• Obama Not Satisfied With Progress At The Department Of Veterans Affairs

    During his speech at the 116th annual conference of Veterans of Foreign Wars Tuesday in Pittsburgh, President Barack Obama confirmed the Department of Veterans Affairs still needs a lot of improvement.

    “Our work is not done,” Obama said. “We still have a big challenge.”

    Obama’s remarks come roughly a year after reports of manipulated waitlists at the Phoenix VA facility in Arizona emerged and started the beginning of an intense bout of scrutiny from both Congress and veterans’ organizations. The scandal prompted the resignation of Eric Shinseki, secretary of the VA, at which point Obama brought in Robert McDonald, former CEO of Procter & Gamble, to take charge.

    Veterans of Foreign Wars (VFW) was the first organization to request an investigation into the waitlist scandal once it became known.

    A year later, the scrutiny shows no signs of letting up, mostly because additional pressure has revealed a host of new problems, not to mention anger from Congress, since wait times are up 50 percent from 2014. No one has been fired in connection with doctored wait times. (RELATED: Could It Get Any Worse? VA Wait Times Up 50 Percent From Last Year)

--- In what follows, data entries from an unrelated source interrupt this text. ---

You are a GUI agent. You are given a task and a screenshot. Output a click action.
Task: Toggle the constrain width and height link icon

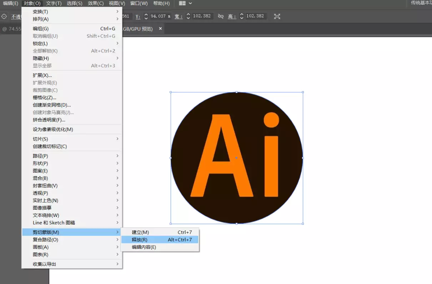[221, 16]
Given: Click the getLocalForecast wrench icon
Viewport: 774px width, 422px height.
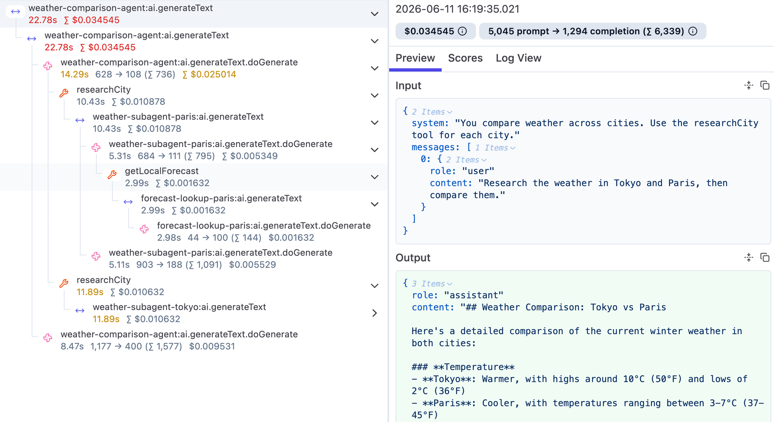Looking at the screenshot, I should coord(112,175).
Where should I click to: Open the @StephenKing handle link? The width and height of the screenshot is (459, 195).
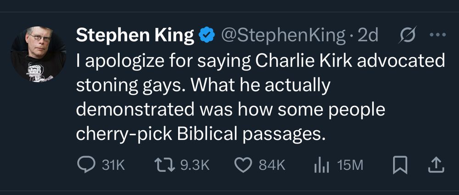[x=283, y=35]
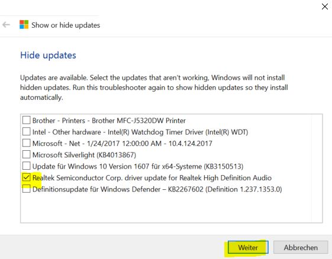This screenshot has width=332, height=259.
Task: Click the Microsoft Net entry text
Action: coord(122,144)
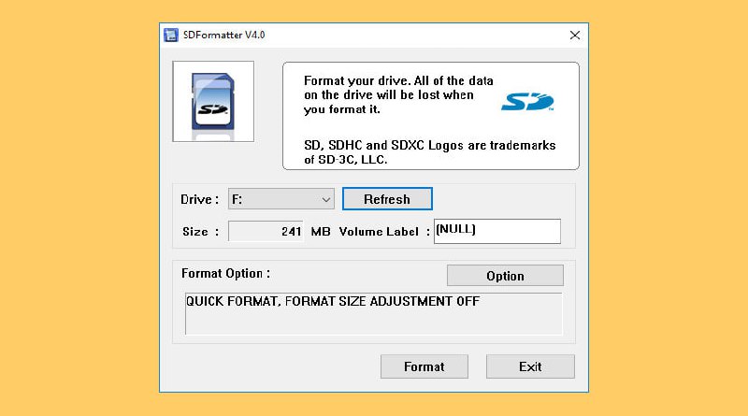Click the "Volume Label :" caption

pyautogui.click(x=383, y=231)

    “In some places, wait times are higher than they were last year,” Obama told veterans. “So I want you to know, I’m not satisfied.”

    Just last week, House Veterans Affairs Committee chairman Rep. Jeff Miller sent Obama a letter arguing that because mismanagement at the VA is so prevalent, he should execute his role as commander-in-chief and become personally involved in fixing the beleaguered agency. (RELATED: Miller To Obama: You Need To Get Personally Involved In Fixing The VA)

    Obama said to the crowd at VFW that the department is steadily working on expanding care. In 2015, the agency has handled 2.7 million more appointments than in 2014. Doctors have also authorized a million patients to seek care outside the VA.